C'est toute la règle.
Parce que l'étoile est définie par une construction et non par un dessin, elle est reproductible exactement, par n'importe qui, indéfiniment. C'est pourquoi les motifs n'ont pas dérivé en huit cents ans.
Si l'on résout cette superposition mathématiquement, le rapport entre le rayon intérieur et le rayon extérieur de l'étoile vaut 0,765367 — soit cos(22,5°). Chaque khatem du Maroc se tient à cette proportion, que l'homme qui le découpe puisse ou non vous en donner le chiffre.

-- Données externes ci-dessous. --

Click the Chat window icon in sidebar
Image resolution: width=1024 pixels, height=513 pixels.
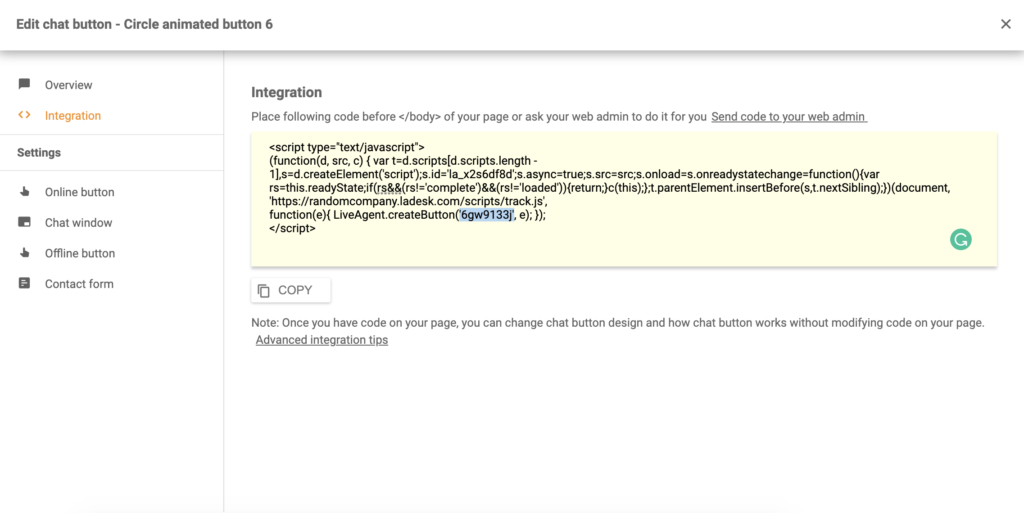coord(24,222)
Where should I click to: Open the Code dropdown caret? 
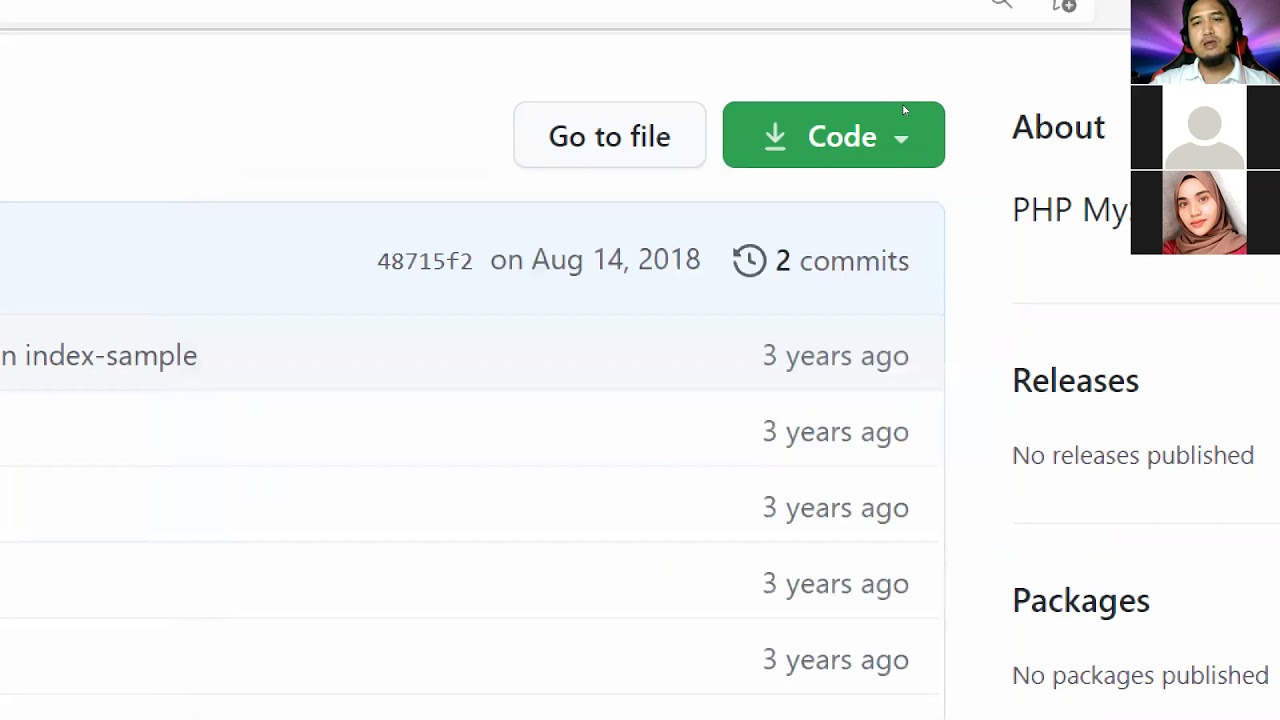pos(901,138)
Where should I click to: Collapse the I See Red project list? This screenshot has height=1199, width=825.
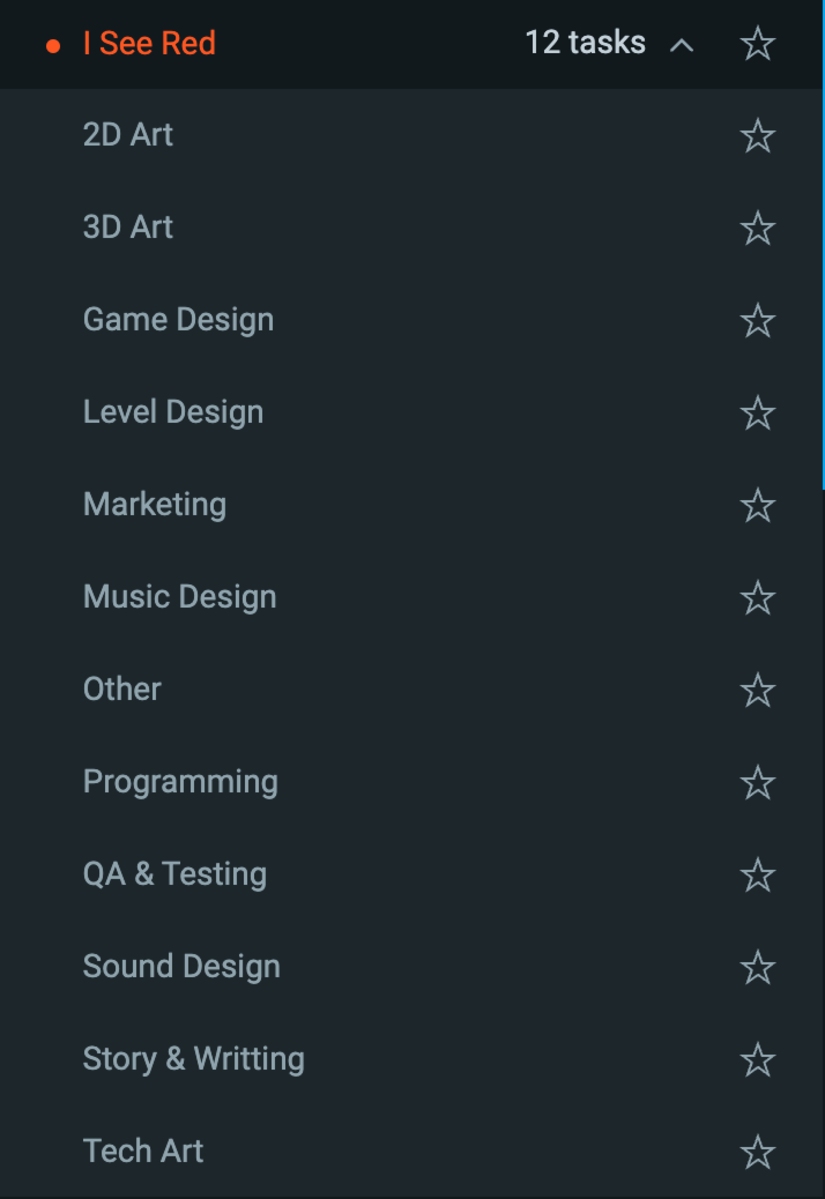682,45
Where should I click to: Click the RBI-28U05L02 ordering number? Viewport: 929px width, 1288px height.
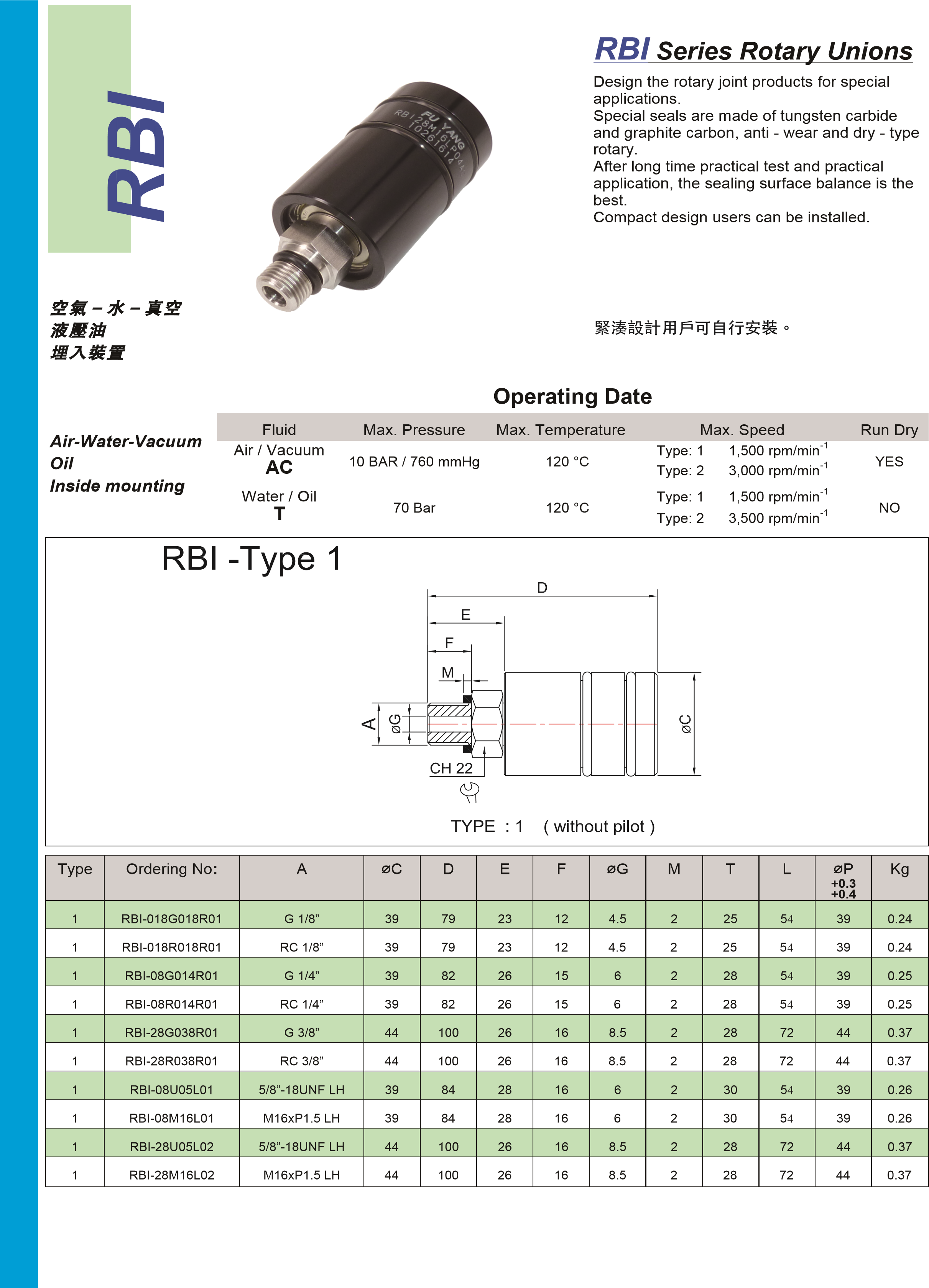tap(171, 1147)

Les étoiles ne suffisent pas
Voici ce qui prend les gens au dépourvu. Un champ d'étoiles à huit branches ne pave pas le plan. Mettez des étoiles seules sur un mur et vous obtenez un effet de girouette, et cela se voit immédiatement.
Ce qui fait du zellige un zellige, c'est la seconde forme : le saft, une pièce en forme de croix qui remplit les interstices entre quatre étoiles. Étoile et saft ensemble pavent le plan sans lacune ni recouvrement.
Compter les branches
Huit est la division courante, mais pas la seule :
- Huit branches — le khatem ordinaire. Deux carrés.
- Douze branches — trois carrés à trente degrés. Rapport 0,816497.
- Seize et vingt-quatre — réservées aux panneaux les plus prestigieux, où les rosaces deviennent assez denses pour se lire comme de la dentelle.
Combinez des étoiles à huit et à douze branches dans un même champ et vous obtenez une composition apparue, pratiquement inchangée, dans le travail marocain depuis huit siècles.
Pourquoi cela survit
L'art islamique évite l'image figurative, et l'explication habituelle s'arrête là — comme si la géométrie était un lot de consolation. C'est l'inverse. Les motifs sont un énoncé sur l'unité se déployant en variété infinie : une construction, une règle, une élaboration sans fin, aucun bord où elle devrait s'arrêter.
Tenez-vous devant un beau panneau de la médersa Bou Inania et vous pouvez regarder une seule étoile devenir un mur.